What is asked:
a - Transcribe the passage in the forum thread on database schemas starting with "(solely toward your" and going on through "be automatically compressed.".
b - In the forum thread on database schemas, condense the paragraph that begins "(solely toward your final point)" into a short bulleted list that keeps its main facts.
c - Answer these questions from the forum thread on database schemas:
(i) In which language does one reply say you wouldn't use a dict for everything?
(ii) What does PostgreSQL call the secondary table that holds overflowing strings?
(iii) Which SQL Mode setting is named as preventing strings from being inserted in INT fields?

Quoted text:
________________________________________

The flexibility you gain seems to mostly be... the flexibility to choose not to ensure adherence to the schema.

Which may be a valid choice in some cases, but I suspect a lot of people don't quite realize they are making it let alone analyze whether it is the right choice for them, and come to regret it.


Which is pretty much my point. Most people don't realize the hidden cost here. It's the same reason you wouldn't use a dict for everything in Python.


(solely toward your final point) Many RDBMS' will optimize that for you. PostgreSQL has a bitmap structure on each row that indicates which columns are null and which have data in them. In addition, it automatically compresses certain data types. For example, strings that overflow to the point where they need to be stored in a secondary table (called "toast" in pg) will be automatically compressed.


That's pretty cool. I didn't know Postgres actually did this, though I figured it was at least possible.


You are unlikely to gain space savings, as it stores the keys as well as the values to all records.


There is a mistake in the article, due to the OP not knowing an arguably basic notion about MySQL.

> when defining a field as int(11) you can just happily insert textual data and MySQL will try to convert it.

this is dependent on the SQL Mode, which is quite flexible. for example, the STRICT_ALL_TABLES will prevent strings to be inserted in INT fields:

mysql> create table example ( `number` int(11) not null );

mysql> insert into example (number) values ('wat'); Query OK, 1 row affected, 1 warning (0,00 sec)

________________________________________

Material provided:
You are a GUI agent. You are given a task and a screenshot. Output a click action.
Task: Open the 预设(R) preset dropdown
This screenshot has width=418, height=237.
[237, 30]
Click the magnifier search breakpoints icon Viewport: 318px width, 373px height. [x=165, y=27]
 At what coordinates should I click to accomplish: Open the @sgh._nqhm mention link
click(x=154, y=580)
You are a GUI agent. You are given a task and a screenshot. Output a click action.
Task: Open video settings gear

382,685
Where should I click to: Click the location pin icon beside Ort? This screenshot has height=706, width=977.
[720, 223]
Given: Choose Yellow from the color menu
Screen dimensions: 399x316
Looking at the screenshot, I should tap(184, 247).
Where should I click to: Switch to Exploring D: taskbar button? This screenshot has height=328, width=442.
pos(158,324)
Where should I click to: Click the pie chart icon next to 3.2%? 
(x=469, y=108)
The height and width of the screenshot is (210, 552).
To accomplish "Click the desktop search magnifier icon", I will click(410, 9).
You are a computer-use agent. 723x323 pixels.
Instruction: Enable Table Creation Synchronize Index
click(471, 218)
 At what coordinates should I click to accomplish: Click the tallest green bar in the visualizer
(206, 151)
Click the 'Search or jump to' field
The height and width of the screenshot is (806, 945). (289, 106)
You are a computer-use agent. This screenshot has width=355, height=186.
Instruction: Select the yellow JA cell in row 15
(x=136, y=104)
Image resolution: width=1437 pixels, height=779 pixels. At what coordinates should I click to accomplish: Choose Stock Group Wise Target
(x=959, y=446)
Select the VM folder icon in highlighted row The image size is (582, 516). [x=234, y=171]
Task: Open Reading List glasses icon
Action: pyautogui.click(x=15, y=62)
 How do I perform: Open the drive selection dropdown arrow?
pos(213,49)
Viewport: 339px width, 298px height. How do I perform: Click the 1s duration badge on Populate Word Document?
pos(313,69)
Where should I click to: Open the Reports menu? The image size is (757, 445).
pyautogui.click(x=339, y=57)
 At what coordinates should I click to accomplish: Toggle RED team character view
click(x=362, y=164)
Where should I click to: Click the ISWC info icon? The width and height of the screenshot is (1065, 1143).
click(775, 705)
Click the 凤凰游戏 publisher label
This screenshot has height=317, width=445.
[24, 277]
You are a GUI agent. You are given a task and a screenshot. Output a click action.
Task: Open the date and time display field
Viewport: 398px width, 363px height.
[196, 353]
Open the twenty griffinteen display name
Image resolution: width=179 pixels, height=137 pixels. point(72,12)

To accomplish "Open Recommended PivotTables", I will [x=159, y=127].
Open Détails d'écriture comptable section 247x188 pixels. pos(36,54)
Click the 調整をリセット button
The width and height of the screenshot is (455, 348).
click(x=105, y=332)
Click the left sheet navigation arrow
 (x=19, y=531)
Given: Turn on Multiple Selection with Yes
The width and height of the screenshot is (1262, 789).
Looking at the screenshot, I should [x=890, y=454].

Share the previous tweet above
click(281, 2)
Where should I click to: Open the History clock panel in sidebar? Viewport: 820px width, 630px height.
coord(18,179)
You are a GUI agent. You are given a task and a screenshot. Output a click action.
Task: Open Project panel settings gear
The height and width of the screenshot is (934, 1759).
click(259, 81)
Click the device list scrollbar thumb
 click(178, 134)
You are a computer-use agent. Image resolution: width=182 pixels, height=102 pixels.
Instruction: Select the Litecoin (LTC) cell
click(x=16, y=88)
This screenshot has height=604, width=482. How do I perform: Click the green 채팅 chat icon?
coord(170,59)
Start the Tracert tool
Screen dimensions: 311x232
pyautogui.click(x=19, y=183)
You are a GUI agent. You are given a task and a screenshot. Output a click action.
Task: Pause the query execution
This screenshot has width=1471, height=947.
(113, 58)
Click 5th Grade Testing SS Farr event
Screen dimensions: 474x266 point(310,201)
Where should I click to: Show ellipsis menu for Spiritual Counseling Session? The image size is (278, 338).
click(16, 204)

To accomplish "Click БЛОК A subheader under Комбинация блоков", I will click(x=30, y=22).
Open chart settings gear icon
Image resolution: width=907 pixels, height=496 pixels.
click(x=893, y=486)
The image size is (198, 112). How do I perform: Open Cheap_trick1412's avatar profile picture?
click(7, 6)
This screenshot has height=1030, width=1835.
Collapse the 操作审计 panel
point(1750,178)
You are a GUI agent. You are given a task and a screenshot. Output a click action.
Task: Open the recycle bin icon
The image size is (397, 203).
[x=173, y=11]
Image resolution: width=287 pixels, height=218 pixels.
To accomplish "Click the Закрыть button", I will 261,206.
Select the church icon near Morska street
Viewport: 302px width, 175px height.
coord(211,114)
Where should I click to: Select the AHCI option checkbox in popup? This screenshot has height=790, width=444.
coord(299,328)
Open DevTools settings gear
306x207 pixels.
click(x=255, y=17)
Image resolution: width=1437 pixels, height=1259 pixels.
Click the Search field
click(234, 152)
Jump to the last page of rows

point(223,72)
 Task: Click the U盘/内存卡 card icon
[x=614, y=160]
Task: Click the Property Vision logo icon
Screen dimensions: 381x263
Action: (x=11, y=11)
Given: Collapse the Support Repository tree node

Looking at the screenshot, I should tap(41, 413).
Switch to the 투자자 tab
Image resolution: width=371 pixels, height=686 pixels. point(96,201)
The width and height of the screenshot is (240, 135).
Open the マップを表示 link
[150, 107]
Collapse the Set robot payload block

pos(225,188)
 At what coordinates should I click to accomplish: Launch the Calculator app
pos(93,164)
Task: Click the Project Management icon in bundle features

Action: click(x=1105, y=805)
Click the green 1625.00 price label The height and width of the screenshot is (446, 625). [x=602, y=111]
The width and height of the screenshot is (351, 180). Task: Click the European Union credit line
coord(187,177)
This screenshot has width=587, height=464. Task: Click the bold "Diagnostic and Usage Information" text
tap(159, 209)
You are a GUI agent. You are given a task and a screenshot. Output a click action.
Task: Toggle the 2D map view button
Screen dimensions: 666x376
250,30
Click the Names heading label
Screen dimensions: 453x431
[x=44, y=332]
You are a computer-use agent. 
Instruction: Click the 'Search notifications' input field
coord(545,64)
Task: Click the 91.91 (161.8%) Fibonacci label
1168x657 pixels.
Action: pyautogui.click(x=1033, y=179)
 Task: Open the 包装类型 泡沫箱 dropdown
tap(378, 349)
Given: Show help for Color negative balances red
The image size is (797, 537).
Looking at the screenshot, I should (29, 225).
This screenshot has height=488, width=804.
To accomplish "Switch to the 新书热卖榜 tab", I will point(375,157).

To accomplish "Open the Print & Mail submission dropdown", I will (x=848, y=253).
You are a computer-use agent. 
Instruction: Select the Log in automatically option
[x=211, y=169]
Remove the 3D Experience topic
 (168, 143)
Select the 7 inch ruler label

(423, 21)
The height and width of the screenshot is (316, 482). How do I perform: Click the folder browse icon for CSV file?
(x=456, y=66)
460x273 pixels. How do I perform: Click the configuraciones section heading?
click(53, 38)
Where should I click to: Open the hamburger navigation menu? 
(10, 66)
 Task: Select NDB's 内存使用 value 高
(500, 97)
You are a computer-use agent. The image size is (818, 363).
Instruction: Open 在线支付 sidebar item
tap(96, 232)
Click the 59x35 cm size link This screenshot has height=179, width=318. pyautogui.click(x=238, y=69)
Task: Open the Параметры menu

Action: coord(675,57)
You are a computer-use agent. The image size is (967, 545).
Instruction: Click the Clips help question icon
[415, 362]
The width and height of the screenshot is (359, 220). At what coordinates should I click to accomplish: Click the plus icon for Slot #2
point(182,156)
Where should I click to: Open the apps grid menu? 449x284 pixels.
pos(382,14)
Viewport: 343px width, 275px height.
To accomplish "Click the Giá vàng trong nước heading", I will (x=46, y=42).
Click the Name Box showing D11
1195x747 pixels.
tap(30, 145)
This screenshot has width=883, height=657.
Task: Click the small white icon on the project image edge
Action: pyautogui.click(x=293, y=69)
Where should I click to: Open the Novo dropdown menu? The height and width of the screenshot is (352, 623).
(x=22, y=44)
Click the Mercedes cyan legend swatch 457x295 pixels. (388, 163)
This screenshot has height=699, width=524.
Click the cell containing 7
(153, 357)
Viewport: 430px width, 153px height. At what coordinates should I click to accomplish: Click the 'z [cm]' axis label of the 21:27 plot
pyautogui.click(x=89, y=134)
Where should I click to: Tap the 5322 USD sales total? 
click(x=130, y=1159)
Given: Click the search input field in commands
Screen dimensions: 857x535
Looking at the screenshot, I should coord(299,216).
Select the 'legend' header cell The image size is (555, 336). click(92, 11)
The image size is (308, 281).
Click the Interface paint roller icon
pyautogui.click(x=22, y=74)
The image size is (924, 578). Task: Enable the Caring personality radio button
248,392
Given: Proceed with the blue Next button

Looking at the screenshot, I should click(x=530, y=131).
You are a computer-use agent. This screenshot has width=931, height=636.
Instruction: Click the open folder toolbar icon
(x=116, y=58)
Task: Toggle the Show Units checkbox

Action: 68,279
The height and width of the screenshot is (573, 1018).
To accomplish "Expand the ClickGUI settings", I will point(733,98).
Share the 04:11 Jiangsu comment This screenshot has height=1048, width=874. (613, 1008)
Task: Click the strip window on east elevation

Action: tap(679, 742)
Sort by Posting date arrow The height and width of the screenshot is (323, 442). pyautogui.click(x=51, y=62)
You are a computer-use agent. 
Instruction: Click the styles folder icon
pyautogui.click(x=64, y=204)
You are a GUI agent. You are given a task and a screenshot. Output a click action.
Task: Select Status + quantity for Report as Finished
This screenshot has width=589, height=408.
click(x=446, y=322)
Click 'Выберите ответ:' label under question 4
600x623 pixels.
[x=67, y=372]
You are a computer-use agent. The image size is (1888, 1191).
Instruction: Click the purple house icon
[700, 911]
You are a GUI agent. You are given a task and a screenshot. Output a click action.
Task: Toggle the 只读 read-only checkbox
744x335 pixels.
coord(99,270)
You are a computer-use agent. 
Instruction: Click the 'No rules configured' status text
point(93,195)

________________________________________

Results by task:
a -
(solely toward your final point) Many RDBMS' will optimize that for you. PostgreSQL has a bitmap structure on each row that indicates which columns are null and which have data in them. In addition, it automatically compresses certain data types. For example, strings that overflow to the point where they need to be stored in a secondary table (called "toast" in pg) will be automatically compressed.

b -
- Many RDBMSs will handle this optimization automatically.
- PostgreSQL keeps a bitmap on each row that shows which columns are null and which hold data.
- PostgreSQL also compresses certain data types automatically. For example, strings that overflow into a secondary table, called "toast" in PostgreSQL, are compressed.

c -
(i) Python
(ii) "toast"
(iii) STRICT_ALL_TABLES